▸ **Requirement**: Please copy out the entries below exactly, beginning with the line that contains "Task: Open the Widgets icon on the taskbar" and ending with the line that contains "Viewport: 1488px width, 812px height.", and include nothing outside that span.

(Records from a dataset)
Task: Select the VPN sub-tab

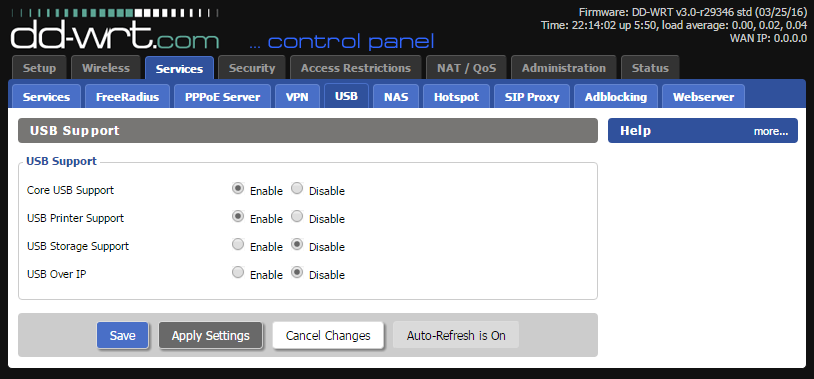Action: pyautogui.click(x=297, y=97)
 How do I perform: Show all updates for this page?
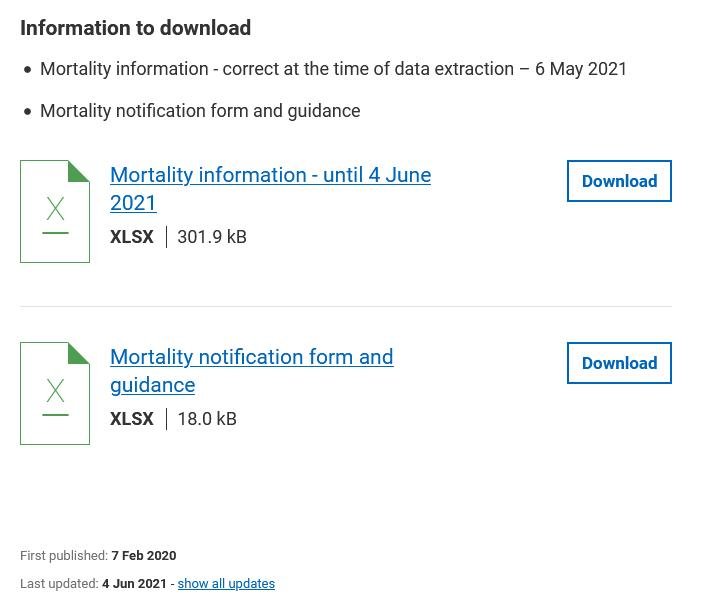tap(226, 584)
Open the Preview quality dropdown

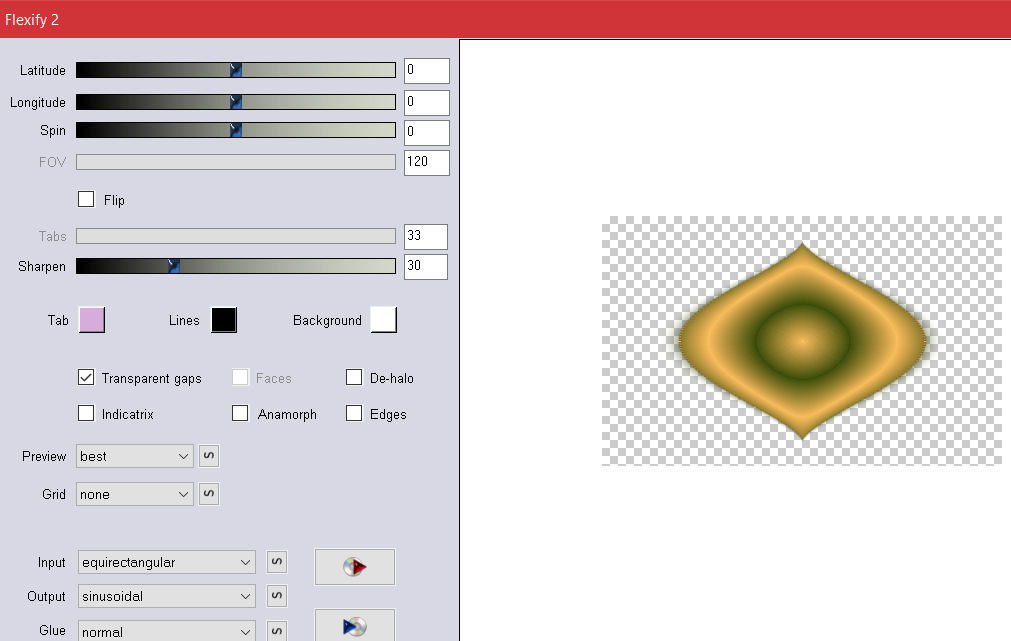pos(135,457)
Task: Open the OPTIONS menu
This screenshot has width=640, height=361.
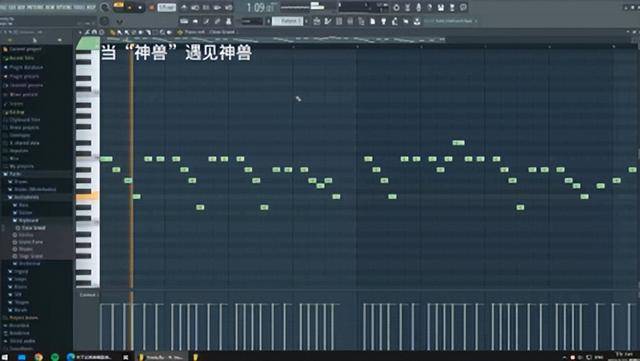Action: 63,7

...

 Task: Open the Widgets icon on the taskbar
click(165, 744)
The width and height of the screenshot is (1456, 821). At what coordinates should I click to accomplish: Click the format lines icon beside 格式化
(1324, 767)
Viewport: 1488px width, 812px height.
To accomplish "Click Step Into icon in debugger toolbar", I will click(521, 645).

▸ **Response box**:
 Task: Open the Widgets icon on the taskbar
click(165, 744)
The width and height of the screenshot is (1456, 821). At what coordinates should I click to accomplish: Click the format lines icon beside 格式化
(1324, 767)
Viewport: 1488px width, 812px height.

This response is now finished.